Fodil el Ouartilani en tenue traditionnelle

Sommaire

Jeunesse et engagements en France

Né en 1908 au village kabyle de Beni Ourtilane, Fodil el Ouartilani est issu d’une famille aisée, de tradition lettrée. Il fait ses études au kuttâb, puis à l’école franco-musulmane et dans les institutions religieuses fondées par les Oulémas de sa ville natale. Il s’inscrit à l'université Zitouna de Tunis et fait partie de l’entourage de cheikh Abdelhamid Ben Badis fondateur de l’Association des oulémas musulmans algériens, qu’il prend pour maître. Aussi fait-il partie de cette association dès sa création en 1931 et en devient un militant très actif. Vers 1934, l'association le désigne pour encadrer les expatriés algériens en France en les sensibilisant à l'idée national algérienne et aux idéaux du réformisme musulman (Nahda) d’Afghani, Mohamed Abduh et Rachid Ridha. Il fonde ainsi une dizaine d’associations et de clubs où l’on apprend la langue arabe, l’histoire musulmane, les règles élémentaires de la religion et de la morale, et les rudiments du nationalisme, inséparable de l’arabisme et de l’islam. Son activité apostolique et militante le rend très vite suspect aux yeux des autorités françaises qui cherchent désormais à le neutraliser. Se sentant menacé, il se réfugie clandestinement en Suisse, passe en Allemagne, se rend en Italie sous prétexte de rencontrer personnellement le Duce, s’enfuit en Grèce pour enfin arriver à Port-Saïd en Égypte, à la veille de la Seconde Guerre mondiale.

Exil en Égypte

Il s’inscrit aussitôt à al-Azhar pour justifier son séjour au Caire et échapper à la persécution des Anglais, lesquels, sur dénonciation française, pouvaient l’accuser d’intelligence avec les forces de l'Axe. Il obtient la ‘Alimiyya et poursuit des études spécialisées d’abord à la Faculté de théologie puis à celle de la Sharia. Pendant ce temps il ne cesse son combat pour la cause nationale. En 1941, il est présenté comme le “président de la Mission des étudiants algériens au Caire” et fonde le “Comité de défense de l’Algérie” et participe avec le Tunisien Muhammed al-Khidhr ibn Husayn à la création du “Front de défense de l’Afrique du Nord”. Pendant ce temps il fréquente assidûment le siège central des Frères musulmans, celui des “Jeunes Musulmans” et le cercle politico-intellectuel de Chekib Arslan et du journaliste Muhammad Ali Tahir, c’est-à-dire le point de ralliement de l’ensemble des mouvements de libération arabe, au Maghreb comme au Machrek. C'est durant cette période qu'il noue des liens solide avec les yemenites Muhammad Nouman et Mahmmud al Zubayri.

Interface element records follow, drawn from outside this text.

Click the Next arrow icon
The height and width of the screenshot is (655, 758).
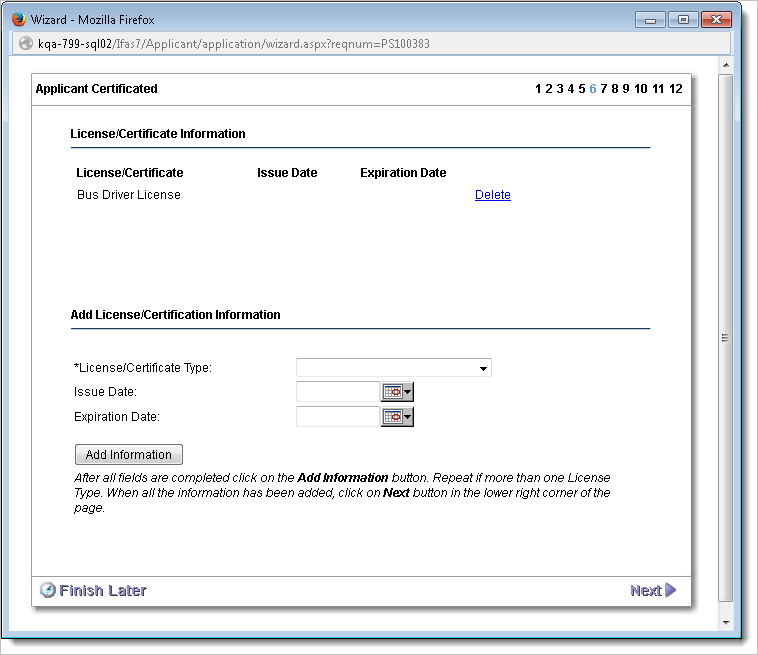pyautogui.click(x=671, y=590)
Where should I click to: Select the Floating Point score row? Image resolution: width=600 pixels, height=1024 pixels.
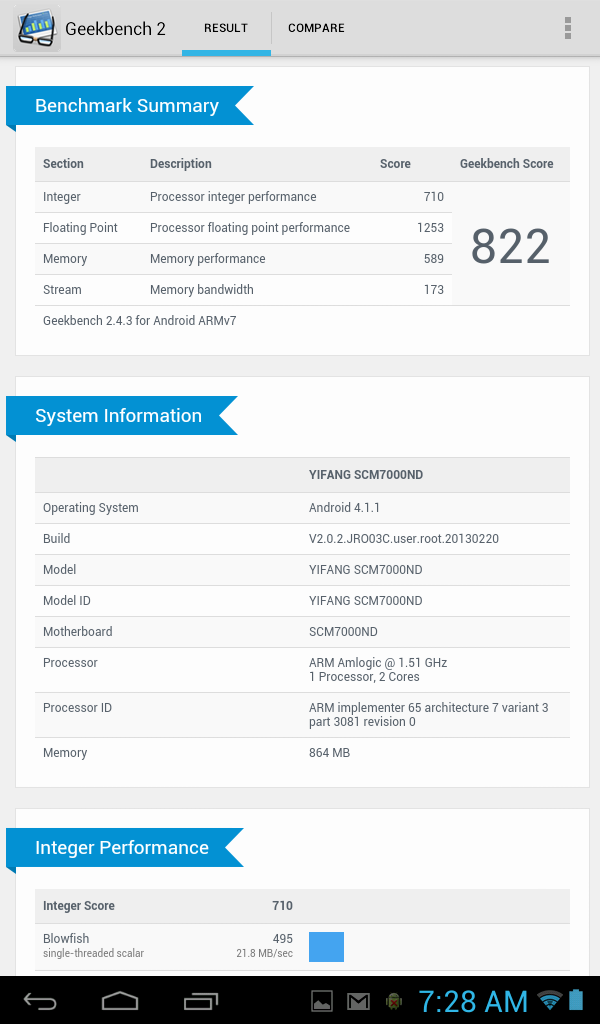coord(243,228)
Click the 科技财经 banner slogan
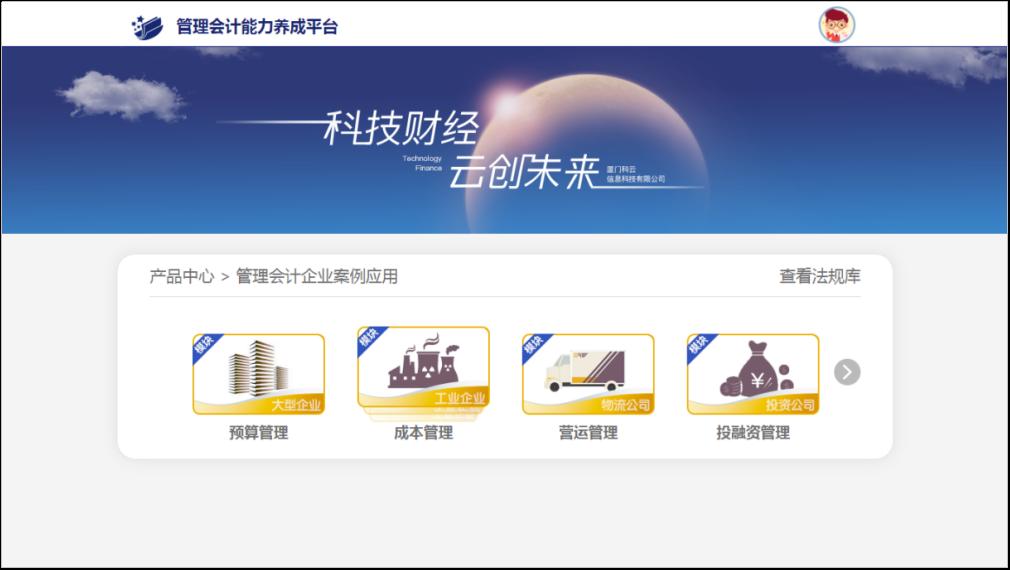The image size is (1010, 570). [401, 129]
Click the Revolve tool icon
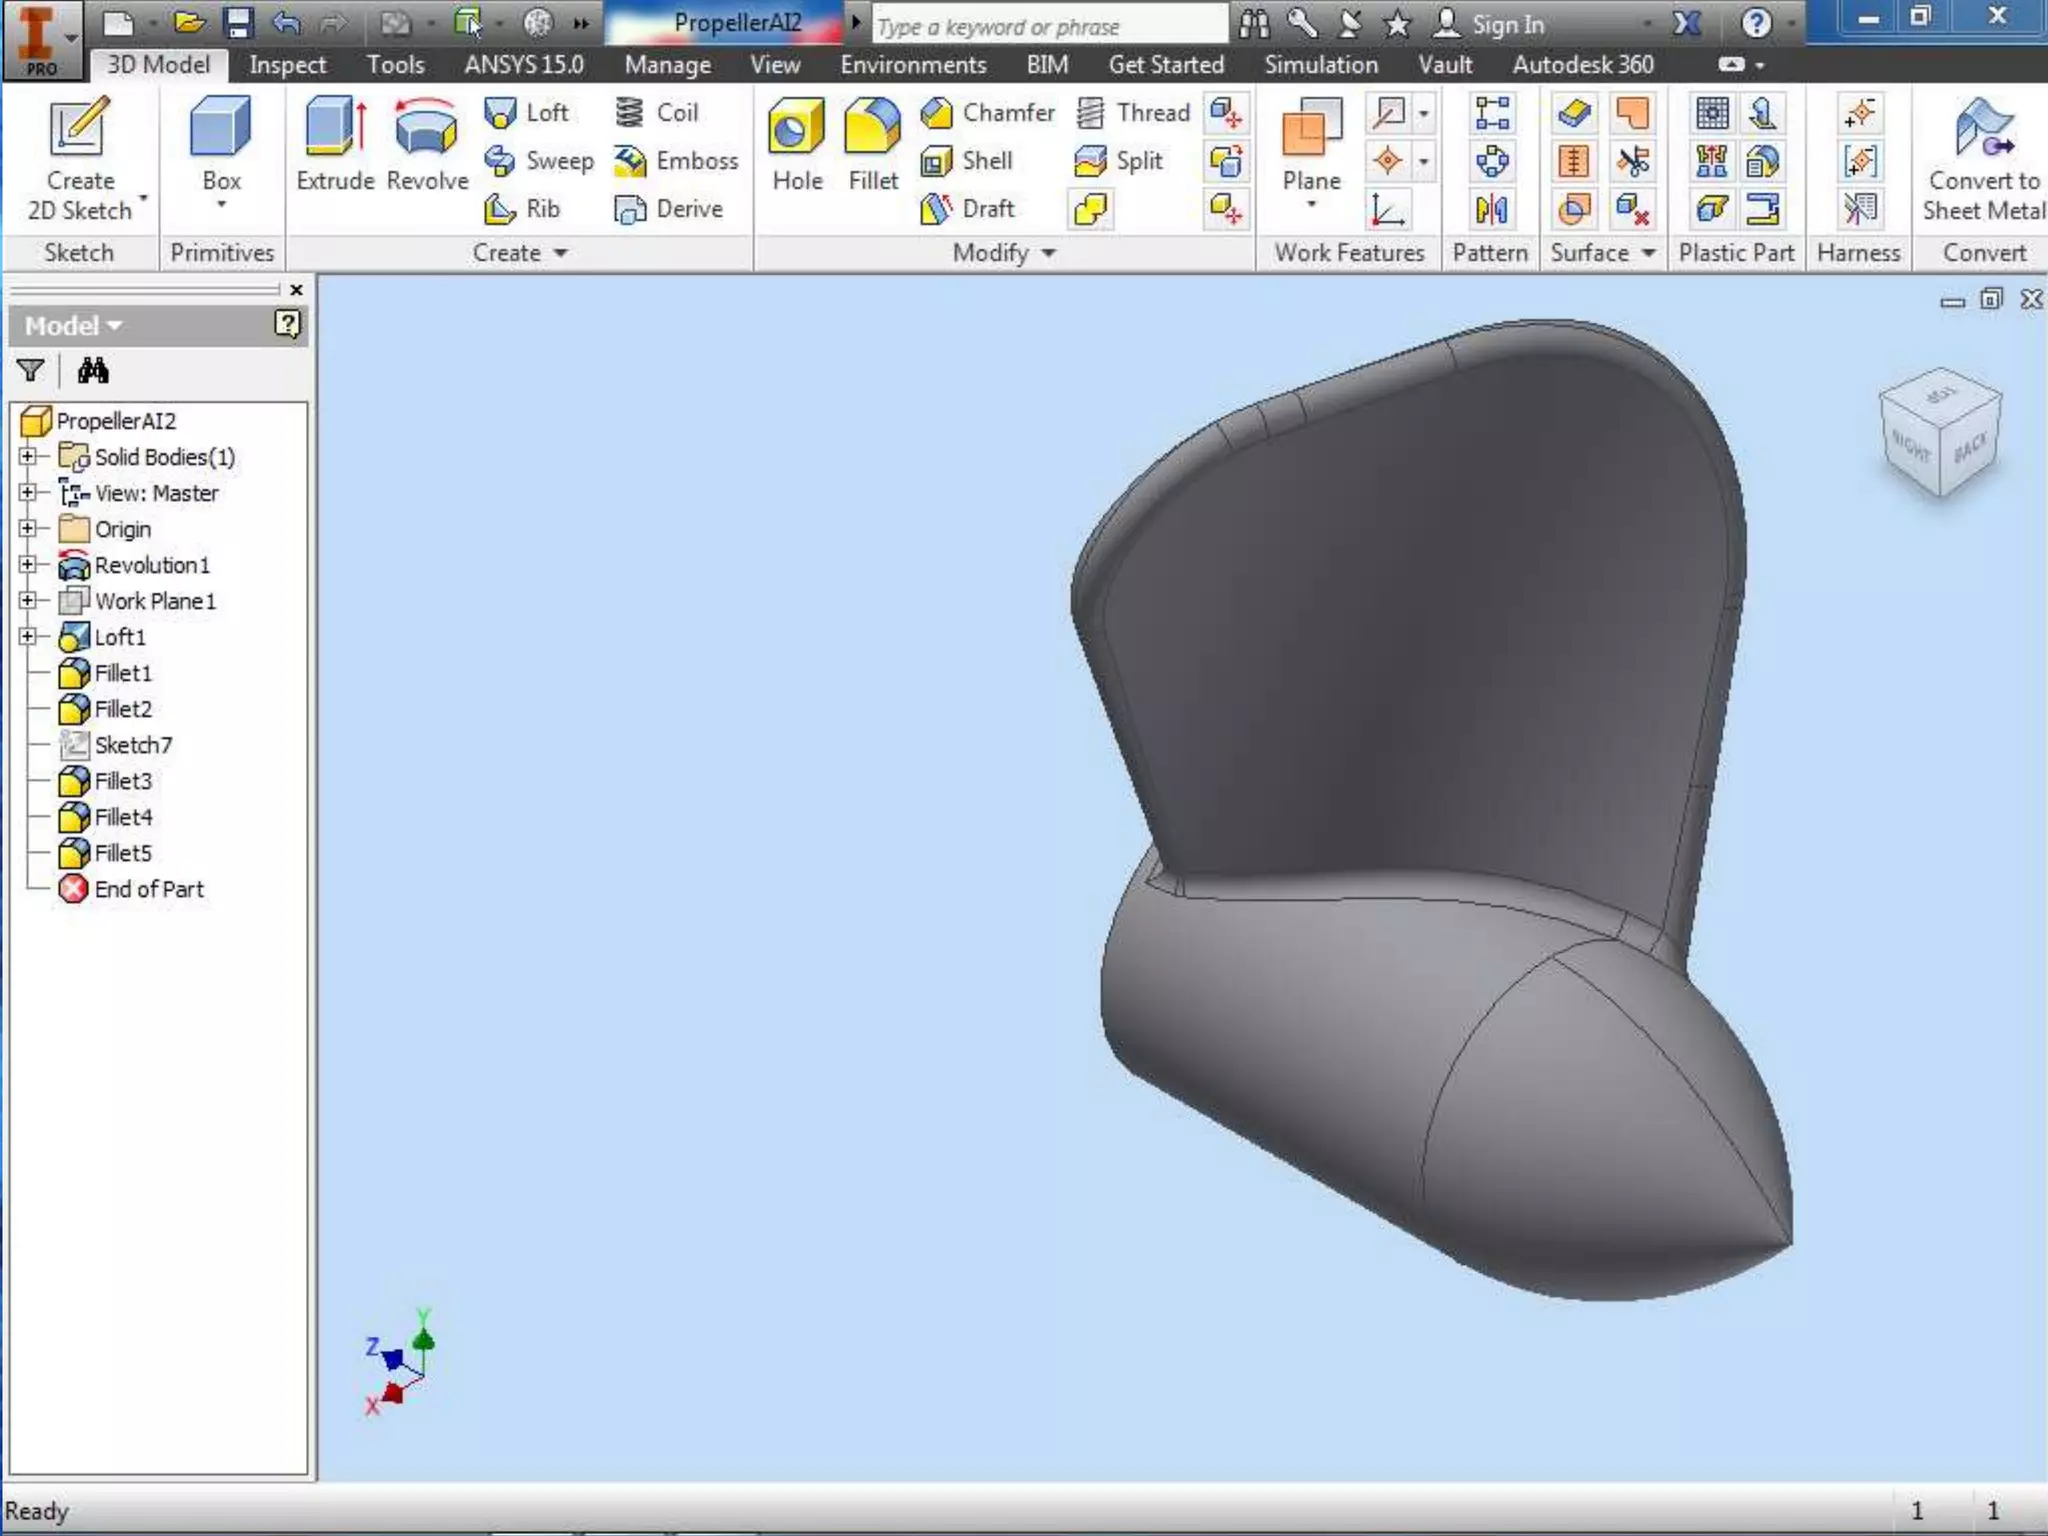Image resolution: width=2048 pixels, height=1536 pixels. [x=427, y=130]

Implication dans la politique du Yémen

Suite au rapprochement entre les frères musulmans et le régime de l'imam Yahya(Yahya Muhammad Hamid ed-Din), Fodil part visiter le Yemen avec pour motif officiel la creation d'une entreprise commerciale. Accompagné de l’archéologue Ahmed Fakhry, lui-même Frère Musulman, il pénètre dans l’entourage du prince héritier à Taez et subjugue tout le monde. Il anime dans le pays une série de conférence et causeries littéraire et a l'occasion de rencontrer les jeunes contestataires. Durant son séjour, il rencontre tous les responsables de l’Etat, tous les grands Oulémas, toutes les têtes de l’opposition et tous ceux qui souhaitent un changement de régime, y compris des commerçants et des chefs de tribus. Il rédige le pacte national sacré[2] qui vise à instaurer un régime parlementaire et républicain à la mort de l'Imam. Cette charte est approuvé par tous les opposant au régime. Hassan el-Banna et el Ouartilani la soumette au patron de la Ligue arabe Abdul Rahman Hassan Azzam ainsi qu' à certains hommes politiques d’Égypte, de Palestine, de Syrie et d’Irak. Tous donne leur aval, manifeste leur accord et promette leur aide pour le futur gouvernement qui succédera à l’Imam Yahya. Une fausse rumeur propagé par le prince héritier Ahmad bin Yahya, annonce la mort de l'imam. Les conspirateurs se montre au grand jour et sont obligé de presser le coup d'état. Le 17 février 1948, l’Imam Yahya est assassiné et le nouveau régime constitutionnel proclamé. Conformément au Pacte sacré, prématurément annoncé, le nouvel Imam, le nouveau gouvernement et les nouveaux hauts fonctionnaires entrent en fonction. Fodil el Ouartilani est nommé “Conseiller général de l’État yéménite”.

Fuite et Fin de vie

Le prince héritier parvient à soulever les tribus contre la jeune république et reprend bientôt la capitale devant des pays arabe hiératique. Fodil doit assurément quitter le Yemen après l’échec du mouvement dont il a été l’instigateur. Il embarque sur le al-Zamâlek, mais à sa grande surprise il apprend qu’il est “persona non grata” partout où il va : les Britanniques à Aden, la police égyptienne et les autorités libanaises lui interdisent de débarquer sur leur territoire. Pendant plusieurs mois, il sillonne les mers avec l’équipage du al-Zamâlek en adressant des dizaines de messages à tous ses amis, parmi lesquels se trouvent de hauts responsables en Égypte et au Liban, ainsi que les nationaliste maghrébins du Caire (Allal El Fassi, Habib Bourguiba, Abdelkrim al-Khattabi entre autres). Enfin, avec la complaisance de Riad el Solh, chef du gouvernement libanais, et l’intervention de hautes personnalités arabes, al-Wartilani arrive finalement à se réfugié à Beyrouth en juin 1948.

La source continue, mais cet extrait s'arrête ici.